## REQUIRED ACTION
Give again, word for word, each line below starting at the one that contains "You are a computer-use agent. 1456x819" and ending at the one that contains "Instruction: Switch to grid view layout icon".

## DATA PROVIDED
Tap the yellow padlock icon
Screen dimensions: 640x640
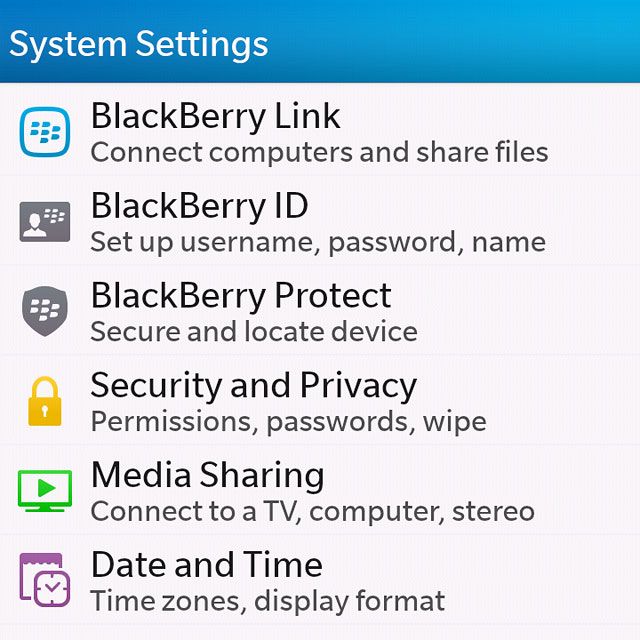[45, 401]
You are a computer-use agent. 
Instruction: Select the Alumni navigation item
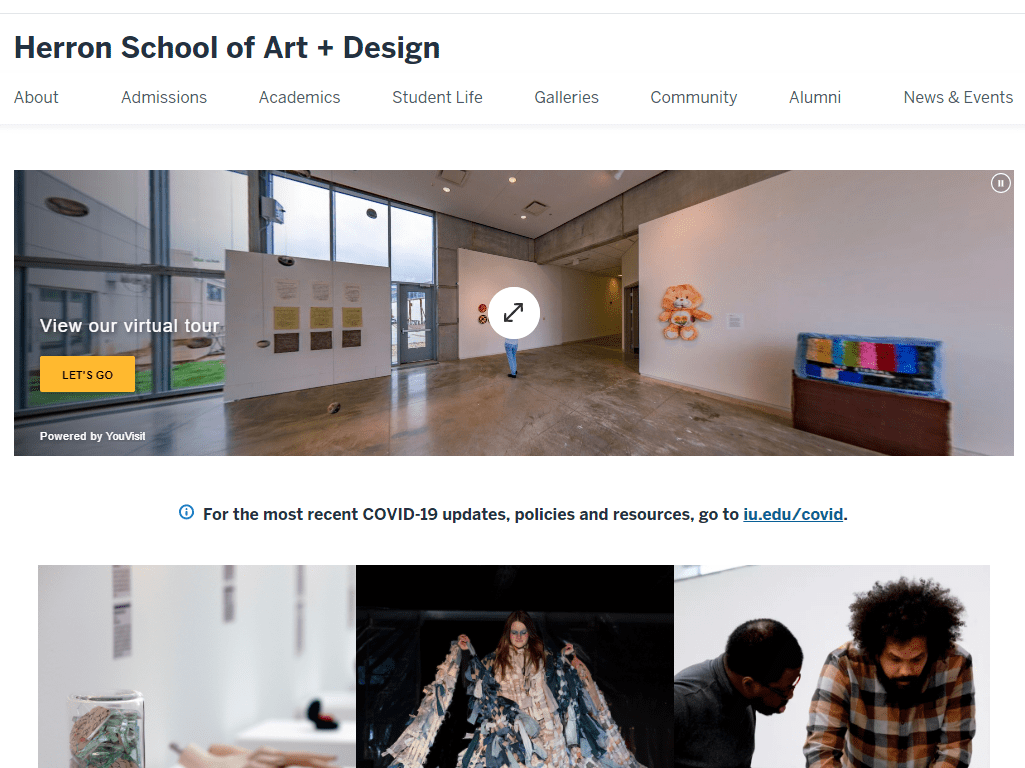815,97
==
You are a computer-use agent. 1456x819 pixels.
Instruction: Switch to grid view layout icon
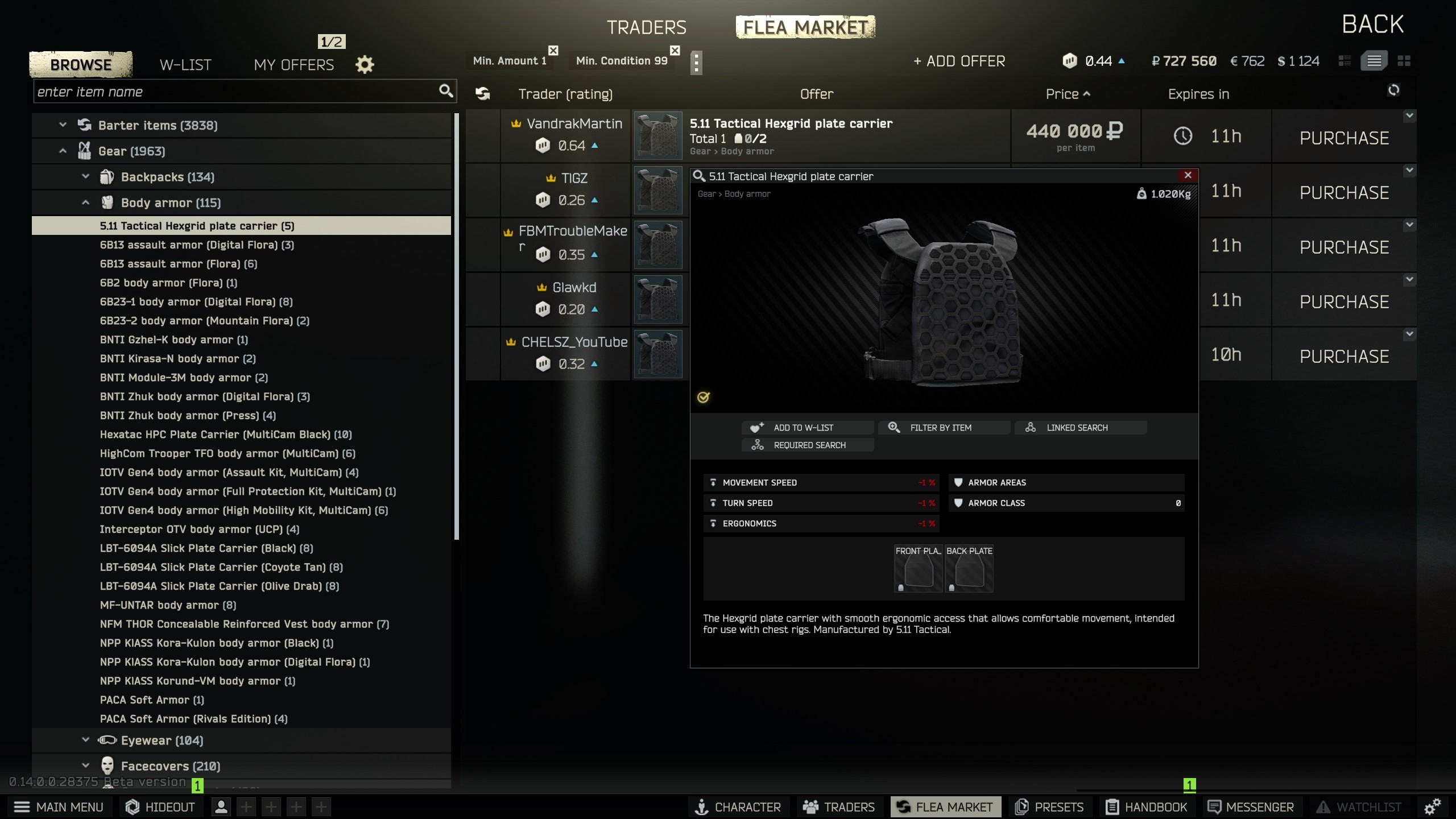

## SOLUTION TO THIS PROBLEM
You are a computer-use agent. 1456x819 pixels.
Instruction: Switch to grid view layout icon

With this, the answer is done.